She lives and works in Belgrade.

== Journalistic career ==
She began her career as a journalist at the age of 19. After graduating from the BK School of Journalism, Tatalović stayed on to work as a volunteer at BK, where she went from being a street reporter in the morning program to an accredited journalist at the United Nations headquarters in New York City. In an interview, she said that it was while working at BK that she learned everything she knows about journalism. According to her own words, she has no role models in journalism, but she was "lucky" to have had Aleksandar Tijanić, Srđan Đurić, Bojana Lekić, Milomir Marić, Olja Milošević, Igor Šanjević as her editors, from whom she learned a lot.

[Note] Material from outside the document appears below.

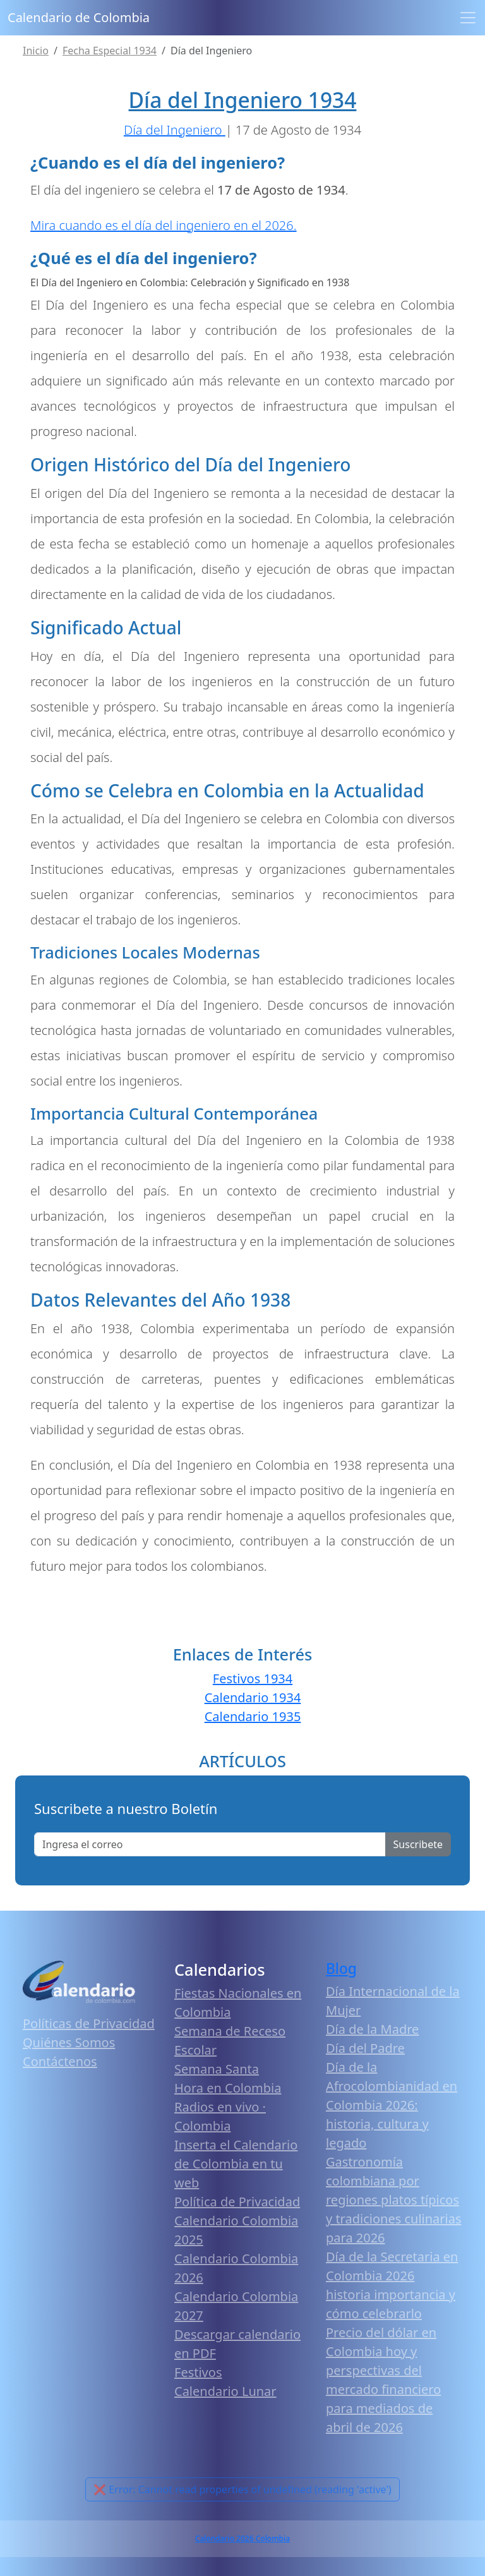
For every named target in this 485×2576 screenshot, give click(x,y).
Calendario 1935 (253, 1716)
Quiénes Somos (69, 2042)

In 2006, she moved from BK to Fox and worked in almost all editorial departments there. As a reporter for the news program, she reported from legislative sessions of the National Assembly, and she gained recognition by asking her interlocutors very direct questions. She was a contributor to the show Veče sa Ivanom Ivanovićem and many of the questions that Ivan Ivanović asked his guests on the show were written by Žaklina Tatalović.

In 2018, when Fox was transformed into Prva Srpska Televizija, Tatalović disagreed with the new editorial policy and she decided to leave that house after 12 years and move to N1, where she still works today as a journalist in the news department.

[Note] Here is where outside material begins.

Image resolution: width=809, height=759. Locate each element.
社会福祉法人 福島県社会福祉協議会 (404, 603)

She advocates for objective journalism and direct access to interlocutors. She raised topics, namely scandals and criticisms directed against the ruling coalition gathered around the Serbian Progressive Party. Due to her approach at press conferences, which he characterized as impolite, President of Serbia Aleksandar Vučić stated that she "deserved to be kicked out of the press conference a long time ago".

She is often the target of inappropriate comments, insults by pro-regime tabloids, media and dissenters and she also received direct threats.

Žaklina Tatalović appears as herself in the 13th episode of season 2 of the series Marked in the Racket.